当事務所は、昨年から交通事故受任件数が急増し、基幹分野になっている。
昨年受任件数は26件で、今年は既に11件。1人事務所で他分野の案件もあることを考慮すると、適度な件数といえる(もう少し受任できる余力はあるが)。

案件の増加と共に、訴訟提起の件数も増加している。
先月は2件、今月は3件(予定)の訴訟を提起している。

訴外の示談で終わらず訴訟提起をする理由は、ほとんどが、①受傷の有無・症状固定時期の争い、②訴訟基準差額説による自己過失分の填補である。②については生産性がないことも多いと思いつつも、保険実務と判例が異なる以上致し方ない。

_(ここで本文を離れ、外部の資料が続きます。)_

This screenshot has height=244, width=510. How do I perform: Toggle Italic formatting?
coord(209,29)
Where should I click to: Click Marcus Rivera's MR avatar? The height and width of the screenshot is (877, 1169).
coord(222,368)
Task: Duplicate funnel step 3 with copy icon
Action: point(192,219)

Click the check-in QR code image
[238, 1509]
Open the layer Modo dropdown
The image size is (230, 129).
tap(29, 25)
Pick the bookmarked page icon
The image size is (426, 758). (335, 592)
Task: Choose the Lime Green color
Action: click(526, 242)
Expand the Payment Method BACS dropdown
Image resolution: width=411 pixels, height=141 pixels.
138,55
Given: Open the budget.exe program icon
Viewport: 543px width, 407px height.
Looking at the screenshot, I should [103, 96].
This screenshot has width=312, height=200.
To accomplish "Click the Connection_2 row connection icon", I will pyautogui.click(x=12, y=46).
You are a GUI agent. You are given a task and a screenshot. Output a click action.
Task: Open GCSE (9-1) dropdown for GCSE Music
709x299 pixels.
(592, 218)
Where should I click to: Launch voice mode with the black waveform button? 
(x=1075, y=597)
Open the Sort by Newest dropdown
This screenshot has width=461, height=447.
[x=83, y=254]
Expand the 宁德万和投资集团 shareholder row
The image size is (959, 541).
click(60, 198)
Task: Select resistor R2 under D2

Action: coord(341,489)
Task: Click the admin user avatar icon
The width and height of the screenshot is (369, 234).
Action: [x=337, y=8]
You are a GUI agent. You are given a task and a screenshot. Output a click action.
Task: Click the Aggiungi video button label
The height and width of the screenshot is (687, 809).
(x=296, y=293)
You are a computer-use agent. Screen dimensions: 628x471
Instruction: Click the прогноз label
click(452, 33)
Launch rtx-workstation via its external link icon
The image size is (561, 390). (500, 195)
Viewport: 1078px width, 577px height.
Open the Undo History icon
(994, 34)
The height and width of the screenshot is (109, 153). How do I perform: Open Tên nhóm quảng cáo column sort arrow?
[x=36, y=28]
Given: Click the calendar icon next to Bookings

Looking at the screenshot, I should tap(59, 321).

交通事故訴訟は争点が類型化されており、被告からどのような反論が来るかは予測がつくので、訴訟提起段階で入念な準備をしておくのが有益である。
行き当たりばったりの主張・反論が往復するのを防ぐことで、審理期間も短くなる。

人身損害が含まれる場合は、原則、通院先の病院からカルテを取り付ける。
原告の主張の着眼点を設定するために有効であるし、カルテの内容に問題があれば、訴訟提起の方針の再考も必要なためである。

もっとも、②の人傷先行型などの訴訟提起することにみるべきデメリットがないような場合や、事故態様や治療経過に関する診断書の記載をみてこれは大丈夫だろうと考えた場合などは、カルテを取り付けないこともある。
被告から文書送付嘱託申立てがされた場合、通院先の病院に二度手間をかけさせることになるからである。